┏━━

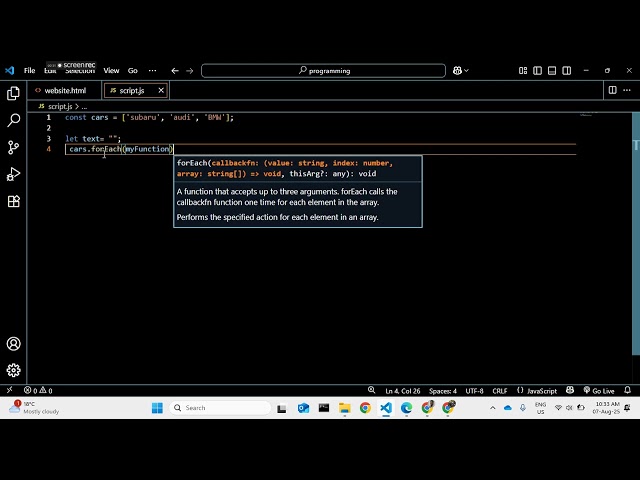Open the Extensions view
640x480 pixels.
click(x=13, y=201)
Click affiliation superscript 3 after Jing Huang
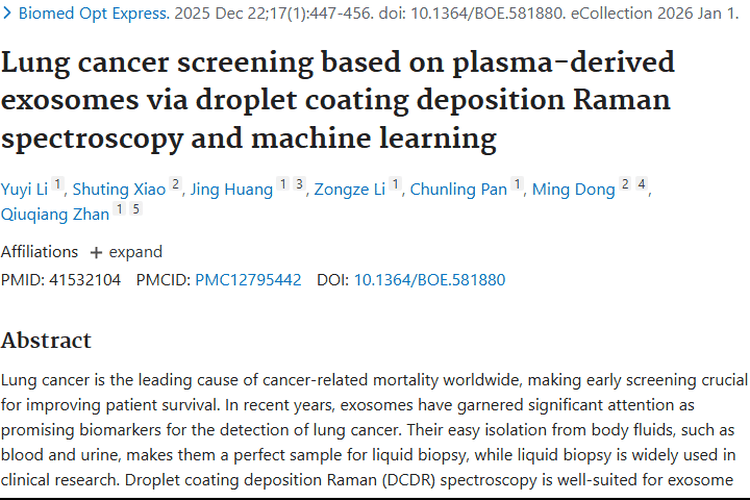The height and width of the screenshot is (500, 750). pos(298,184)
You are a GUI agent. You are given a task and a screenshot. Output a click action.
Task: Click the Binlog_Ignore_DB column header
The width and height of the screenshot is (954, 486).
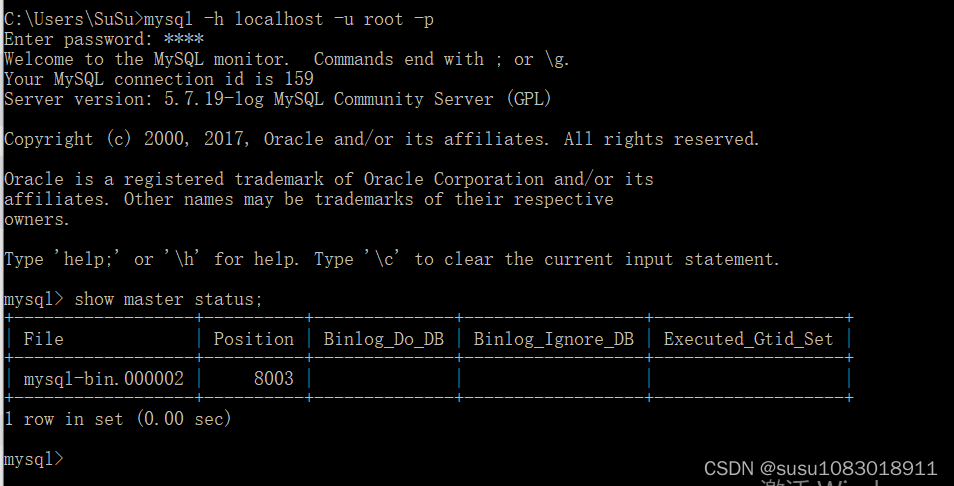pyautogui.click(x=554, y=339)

┗━━

**Goal**. Copy out every item above word for word, leaving out the pictures.

**Answer to the problem**.
Open the Extensions view
640x480 pixels.
click(x=13, y=201)
Click affiliation superscript 3 after Jing Huang
The height and width of the screenshot is (500, 750). pos(298,184)
You are a GUI agent. You are given a task and a screenshot. Output a click action.
Task: Click the Binlog_Ignore_DB column header
The width and height of the screenshot is (954, 486).
pyautogui.click(x=554, y=339)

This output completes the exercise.